Taylor may not have the ideal bio of a blue chip RB. He didn't play at Ohio State. He played at Toledo. He's not 5'11 230 like Lewis; he's 5'11 213. He doesn't have 4.4 speed; rather he's closer to 4.6. If he was just a little faster or a little bigger then chances are he would have been picked in the first 3 rounds. But, because he isn't that big and isn't that fast, and because he didn't have that Big 10 or other major conference pedigree, 206 players were picked before Taylor.
The Ravens, though, may have gotten themselves a late round gem. Taylor has that slashing downhill style that has become very effective in the NFL (think Denver). Despite his size, he's got good power and shows a willingness to take on tacklers. While he'll never be a breakaway threat, he does have a nice explosion and an ability to cut back against the grain to get to the outside if need be. He has also shown that he can succeed against the big boys, with 141 yards and 186 yards against Penn State and Minnesota respectively, in the last two years.
Taylor is playing a position that is notorious for having successful middle and late round rookies. He does need to improve his presence in the passing game, as well as his blocking (always a key in the
Billick/Cavanagh offense), but guys like Curtis Martin, Terrell Davis, Mike Anderson, and even undrafted free agent Dominic Rhodes have proven that the learning process for a rookie is not very high. After all, when all is said and done, despite different offenses and different personnel, the concept for a RB is basically the same no matter where he plays.... take the ball and run son.
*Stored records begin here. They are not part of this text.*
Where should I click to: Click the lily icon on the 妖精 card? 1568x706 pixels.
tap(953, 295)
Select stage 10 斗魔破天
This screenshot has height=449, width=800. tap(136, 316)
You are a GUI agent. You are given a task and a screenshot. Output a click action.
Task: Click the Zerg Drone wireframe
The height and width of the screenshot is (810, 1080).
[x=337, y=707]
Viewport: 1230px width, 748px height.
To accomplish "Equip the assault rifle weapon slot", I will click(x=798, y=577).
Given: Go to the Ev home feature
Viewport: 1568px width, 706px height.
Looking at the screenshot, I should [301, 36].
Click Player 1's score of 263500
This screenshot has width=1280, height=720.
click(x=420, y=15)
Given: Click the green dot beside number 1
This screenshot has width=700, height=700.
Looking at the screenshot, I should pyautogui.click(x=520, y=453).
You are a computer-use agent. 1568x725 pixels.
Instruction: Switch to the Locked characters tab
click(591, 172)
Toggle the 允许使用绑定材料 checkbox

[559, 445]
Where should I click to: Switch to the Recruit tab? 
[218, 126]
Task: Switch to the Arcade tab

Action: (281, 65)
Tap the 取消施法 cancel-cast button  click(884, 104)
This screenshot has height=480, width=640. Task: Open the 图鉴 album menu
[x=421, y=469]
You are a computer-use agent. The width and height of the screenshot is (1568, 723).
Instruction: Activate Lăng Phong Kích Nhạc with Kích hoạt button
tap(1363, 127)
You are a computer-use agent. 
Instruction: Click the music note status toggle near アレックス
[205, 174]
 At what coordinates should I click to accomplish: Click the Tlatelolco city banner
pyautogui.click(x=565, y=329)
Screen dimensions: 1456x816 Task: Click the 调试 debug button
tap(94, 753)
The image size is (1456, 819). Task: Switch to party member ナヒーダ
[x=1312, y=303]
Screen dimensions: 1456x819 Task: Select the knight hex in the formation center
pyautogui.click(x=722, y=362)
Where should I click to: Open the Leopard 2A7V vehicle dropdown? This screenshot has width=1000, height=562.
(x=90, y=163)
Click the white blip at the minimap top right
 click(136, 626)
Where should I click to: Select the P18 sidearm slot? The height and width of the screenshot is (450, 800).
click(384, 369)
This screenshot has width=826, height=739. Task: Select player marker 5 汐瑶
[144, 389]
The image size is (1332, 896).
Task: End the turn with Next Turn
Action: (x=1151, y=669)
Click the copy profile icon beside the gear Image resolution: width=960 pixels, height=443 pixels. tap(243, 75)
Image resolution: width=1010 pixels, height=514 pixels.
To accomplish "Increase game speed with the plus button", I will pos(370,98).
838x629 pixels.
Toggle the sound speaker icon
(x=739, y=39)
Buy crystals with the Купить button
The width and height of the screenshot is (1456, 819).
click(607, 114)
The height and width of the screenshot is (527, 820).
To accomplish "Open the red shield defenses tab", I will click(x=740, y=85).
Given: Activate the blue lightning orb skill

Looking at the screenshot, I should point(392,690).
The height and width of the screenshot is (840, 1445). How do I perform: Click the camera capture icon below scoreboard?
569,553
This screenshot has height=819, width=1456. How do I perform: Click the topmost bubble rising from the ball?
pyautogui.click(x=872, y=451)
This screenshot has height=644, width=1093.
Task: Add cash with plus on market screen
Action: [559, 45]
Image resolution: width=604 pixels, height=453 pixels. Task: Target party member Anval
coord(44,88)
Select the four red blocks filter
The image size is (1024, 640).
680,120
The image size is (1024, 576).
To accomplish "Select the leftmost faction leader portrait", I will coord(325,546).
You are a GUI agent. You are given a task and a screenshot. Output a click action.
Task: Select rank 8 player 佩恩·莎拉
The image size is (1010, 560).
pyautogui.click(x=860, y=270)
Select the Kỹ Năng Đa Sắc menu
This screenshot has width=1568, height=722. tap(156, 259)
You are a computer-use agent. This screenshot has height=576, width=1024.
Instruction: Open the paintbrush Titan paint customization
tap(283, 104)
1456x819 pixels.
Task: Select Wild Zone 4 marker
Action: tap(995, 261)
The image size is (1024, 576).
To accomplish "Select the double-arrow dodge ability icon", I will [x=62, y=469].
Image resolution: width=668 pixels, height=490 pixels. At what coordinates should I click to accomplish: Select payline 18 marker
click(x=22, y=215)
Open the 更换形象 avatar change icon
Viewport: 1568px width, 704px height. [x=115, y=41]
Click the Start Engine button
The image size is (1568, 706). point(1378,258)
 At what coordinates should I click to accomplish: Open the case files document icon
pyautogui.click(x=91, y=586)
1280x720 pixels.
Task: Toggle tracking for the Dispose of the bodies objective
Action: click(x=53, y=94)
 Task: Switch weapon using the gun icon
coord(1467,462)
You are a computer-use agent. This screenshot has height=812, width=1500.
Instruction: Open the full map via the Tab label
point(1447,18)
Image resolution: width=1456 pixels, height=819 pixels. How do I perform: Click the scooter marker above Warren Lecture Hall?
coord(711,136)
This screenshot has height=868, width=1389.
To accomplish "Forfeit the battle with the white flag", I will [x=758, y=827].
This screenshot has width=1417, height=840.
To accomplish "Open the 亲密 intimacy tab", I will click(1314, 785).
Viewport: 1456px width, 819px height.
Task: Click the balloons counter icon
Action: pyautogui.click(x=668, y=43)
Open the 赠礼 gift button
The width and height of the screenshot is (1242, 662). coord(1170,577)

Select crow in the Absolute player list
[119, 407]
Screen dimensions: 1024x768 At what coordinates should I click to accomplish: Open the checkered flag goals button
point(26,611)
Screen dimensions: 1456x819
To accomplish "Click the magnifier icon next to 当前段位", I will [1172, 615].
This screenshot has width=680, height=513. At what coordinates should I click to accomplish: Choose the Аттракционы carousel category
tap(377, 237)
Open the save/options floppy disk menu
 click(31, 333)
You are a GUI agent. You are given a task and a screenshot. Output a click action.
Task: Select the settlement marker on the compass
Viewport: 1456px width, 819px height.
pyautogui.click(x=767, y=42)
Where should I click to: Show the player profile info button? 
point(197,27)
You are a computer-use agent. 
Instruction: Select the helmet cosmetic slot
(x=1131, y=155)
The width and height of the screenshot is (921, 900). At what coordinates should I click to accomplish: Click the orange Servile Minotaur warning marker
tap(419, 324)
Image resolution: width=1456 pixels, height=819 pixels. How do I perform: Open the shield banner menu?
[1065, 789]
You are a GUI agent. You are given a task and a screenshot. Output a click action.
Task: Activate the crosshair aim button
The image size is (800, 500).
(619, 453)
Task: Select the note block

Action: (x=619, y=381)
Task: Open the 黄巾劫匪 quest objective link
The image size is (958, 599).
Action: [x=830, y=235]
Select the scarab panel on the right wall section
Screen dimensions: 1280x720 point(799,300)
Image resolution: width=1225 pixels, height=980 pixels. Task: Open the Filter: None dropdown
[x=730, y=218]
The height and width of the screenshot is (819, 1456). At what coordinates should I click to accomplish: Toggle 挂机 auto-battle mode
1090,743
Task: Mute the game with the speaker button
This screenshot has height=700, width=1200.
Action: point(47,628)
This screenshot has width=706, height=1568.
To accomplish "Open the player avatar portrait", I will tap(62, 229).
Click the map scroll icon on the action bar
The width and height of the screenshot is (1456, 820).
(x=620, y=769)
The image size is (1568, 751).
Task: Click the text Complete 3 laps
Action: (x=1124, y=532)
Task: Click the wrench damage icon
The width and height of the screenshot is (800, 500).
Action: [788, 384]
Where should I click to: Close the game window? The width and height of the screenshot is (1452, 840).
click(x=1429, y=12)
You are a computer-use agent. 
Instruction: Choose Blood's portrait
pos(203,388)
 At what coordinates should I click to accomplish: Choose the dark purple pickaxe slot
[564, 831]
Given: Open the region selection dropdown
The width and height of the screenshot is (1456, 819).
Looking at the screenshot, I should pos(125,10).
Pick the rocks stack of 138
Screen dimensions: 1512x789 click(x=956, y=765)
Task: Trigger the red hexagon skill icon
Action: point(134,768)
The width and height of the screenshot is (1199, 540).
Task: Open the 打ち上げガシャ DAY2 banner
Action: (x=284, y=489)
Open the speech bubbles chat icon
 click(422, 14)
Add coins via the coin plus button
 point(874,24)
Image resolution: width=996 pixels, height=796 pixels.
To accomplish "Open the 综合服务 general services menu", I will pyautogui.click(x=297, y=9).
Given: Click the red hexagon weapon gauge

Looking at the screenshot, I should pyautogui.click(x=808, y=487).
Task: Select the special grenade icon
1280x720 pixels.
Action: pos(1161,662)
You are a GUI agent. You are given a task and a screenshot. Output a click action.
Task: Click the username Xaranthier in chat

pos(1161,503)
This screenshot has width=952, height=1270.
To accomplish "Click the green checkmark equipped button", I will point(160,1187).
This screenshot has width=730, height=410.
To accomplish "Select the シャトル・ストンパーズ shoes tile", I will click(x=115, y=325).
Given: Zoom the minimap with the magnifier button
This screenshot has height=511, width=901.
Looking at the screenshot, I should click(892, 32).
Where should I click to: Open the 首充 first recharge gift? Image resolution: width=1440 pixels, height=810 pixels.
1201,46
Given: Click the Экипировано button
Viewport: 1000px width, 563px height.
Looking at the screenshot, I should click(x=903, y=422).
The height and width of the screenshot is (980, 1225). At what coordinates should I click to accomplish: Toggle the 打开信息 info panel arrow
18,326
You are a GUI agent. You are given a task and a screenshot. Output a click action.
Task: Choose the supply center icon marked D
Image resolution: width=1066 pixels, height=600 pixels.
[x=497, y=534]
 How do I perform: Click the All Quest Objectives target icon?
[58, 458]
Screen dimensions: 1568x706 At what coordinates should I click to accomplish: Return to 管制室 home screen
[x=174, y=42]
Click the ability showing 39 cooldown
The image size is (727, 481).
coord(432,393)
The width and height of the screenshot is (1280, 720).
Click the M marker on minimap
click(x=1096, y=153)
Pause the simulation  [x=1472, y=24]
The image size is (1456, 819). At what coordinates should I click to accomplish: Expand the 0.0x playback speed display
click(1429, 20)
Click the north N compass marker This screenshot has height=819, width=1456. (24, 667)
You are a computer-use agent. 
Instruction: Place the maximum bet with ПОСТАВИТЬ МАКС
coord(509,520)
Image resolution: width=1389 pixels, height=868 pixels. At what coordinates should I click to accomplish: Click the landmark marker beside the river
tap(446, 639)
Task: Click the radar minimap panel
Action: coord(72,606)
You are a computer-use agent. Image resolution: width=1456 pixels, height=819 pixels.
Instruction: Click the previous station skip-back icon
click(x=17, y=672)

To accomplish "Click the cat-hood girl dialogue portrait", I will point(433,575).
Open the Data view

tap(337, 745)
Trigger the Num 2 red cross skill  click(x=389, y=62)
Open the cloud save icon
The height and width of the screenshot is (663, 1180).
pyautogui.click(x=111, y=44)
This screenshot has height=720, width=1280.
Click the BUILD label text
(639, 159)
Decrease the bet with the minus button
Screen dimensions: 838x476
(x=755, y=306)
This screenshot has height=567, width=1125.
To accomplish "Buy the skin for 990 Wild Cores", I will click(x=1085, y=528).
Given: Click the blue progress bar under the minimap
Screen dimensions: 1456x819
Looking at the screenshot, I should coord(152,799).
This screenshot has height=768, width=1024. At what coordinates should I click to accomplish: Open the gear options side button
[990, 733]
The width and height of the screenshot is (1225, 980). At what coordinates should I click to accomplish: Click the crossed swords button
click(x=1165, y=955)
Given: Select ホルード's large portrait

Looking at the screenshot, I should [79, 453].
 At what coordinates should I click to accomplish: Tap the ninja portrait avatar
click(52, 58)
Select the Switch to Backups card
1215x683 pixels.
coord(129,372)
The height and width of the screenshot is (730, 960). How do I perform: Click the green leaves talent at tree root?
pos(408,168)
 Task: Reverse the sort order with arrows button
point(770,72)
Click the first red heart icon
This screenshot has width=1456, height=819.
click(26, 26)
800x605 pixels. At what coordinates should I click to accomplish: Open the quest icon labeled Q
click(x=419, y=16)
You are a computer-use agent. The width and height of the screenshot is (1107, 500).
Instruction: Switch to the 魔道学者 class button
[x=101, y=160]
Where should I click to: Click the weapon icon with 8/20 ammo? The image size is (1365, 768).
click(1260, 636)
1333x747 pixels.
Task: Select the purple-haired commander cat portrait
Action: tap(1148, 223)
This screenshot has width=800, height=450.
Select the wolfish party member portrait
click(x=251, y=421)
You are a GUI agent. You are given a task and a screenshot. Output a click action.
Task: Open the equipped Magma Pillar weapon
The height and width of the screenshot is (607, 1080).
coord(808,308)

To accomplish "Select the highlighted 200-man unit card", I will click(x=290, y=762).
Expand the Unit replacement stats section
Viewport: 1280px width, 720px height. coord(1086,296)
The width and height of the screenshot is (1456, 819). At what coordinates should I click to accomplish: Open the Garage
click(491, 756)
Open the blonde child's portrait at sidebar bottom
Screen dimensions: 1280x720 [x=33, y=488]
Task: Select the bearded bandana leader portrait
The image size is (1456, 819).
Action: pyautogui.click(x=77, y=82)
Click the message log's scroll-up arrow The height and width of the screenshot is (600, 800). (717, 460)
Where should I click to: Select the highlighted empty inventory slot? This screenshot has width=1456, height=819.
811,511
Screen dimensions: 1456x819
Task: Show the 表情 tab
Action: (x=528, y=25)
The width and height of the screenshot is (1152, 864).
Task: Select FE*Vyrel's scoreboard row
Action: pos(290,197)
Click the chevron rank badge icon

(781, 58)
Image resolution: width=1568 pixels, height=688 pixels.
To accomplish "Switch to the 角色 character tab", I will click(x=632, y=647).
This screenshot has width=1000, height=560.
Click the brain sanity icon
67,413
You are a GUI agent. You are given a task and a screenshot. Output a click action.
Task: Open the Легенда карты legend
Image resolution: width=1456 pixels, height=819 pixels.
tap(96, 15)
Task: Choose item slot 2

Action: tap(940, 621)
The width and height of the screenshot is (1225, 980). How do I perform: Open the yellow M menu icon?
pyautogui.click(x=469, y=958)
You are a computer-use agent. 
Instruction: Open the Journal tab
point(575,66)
The most the Ravens can probably expect from Jamal Lewis this year is about 250 carries. Every team in the league last year ran the ball at least 350 times, and all but 4 ran it over 400. The Ravens will almost certainly run the ball 400 times this upcoming season as well. Well, if Taylor establishes himself as the No. 2 to Lewis, he figures to get the bulk of those extra 150+ carries. This translates to about 10 carries a game for Taylor, more likely more early in the season. The more the Ravens are able to rest Jamal Lewis earlier in the year, the more likely he is to be fresh and effective throughout the season, and the more likely Chris Redman will be effective. Well, the only way the Ravens will be able to rest Lewis, is if Taylor or another RB becomes that effective second runner who the Ravens can count on to carry the load
in those times that Lewis won't be available.
By all accounts, Taylor has looked impressive in early camps, light years ahead of 2001 5th round draft choice Chris Barnes. It's hard to tell much in shorts. The proof in the pudding will come when training camp opens and more importantly when the Ravens start to lace them up and play for real....or actually not so real in August.
The memory of Barnes is a bad one for the Ravens and all their fans, but I'll leave you with a happy memory. One guy who Taylor has often been compared to is Priest Holmes, who after all is the guy the Ravens have truly been trying to replace since he left in April of 2001. If he turns out to be even near the player Holmes has turned out to be, the Ravens will be ecstatic.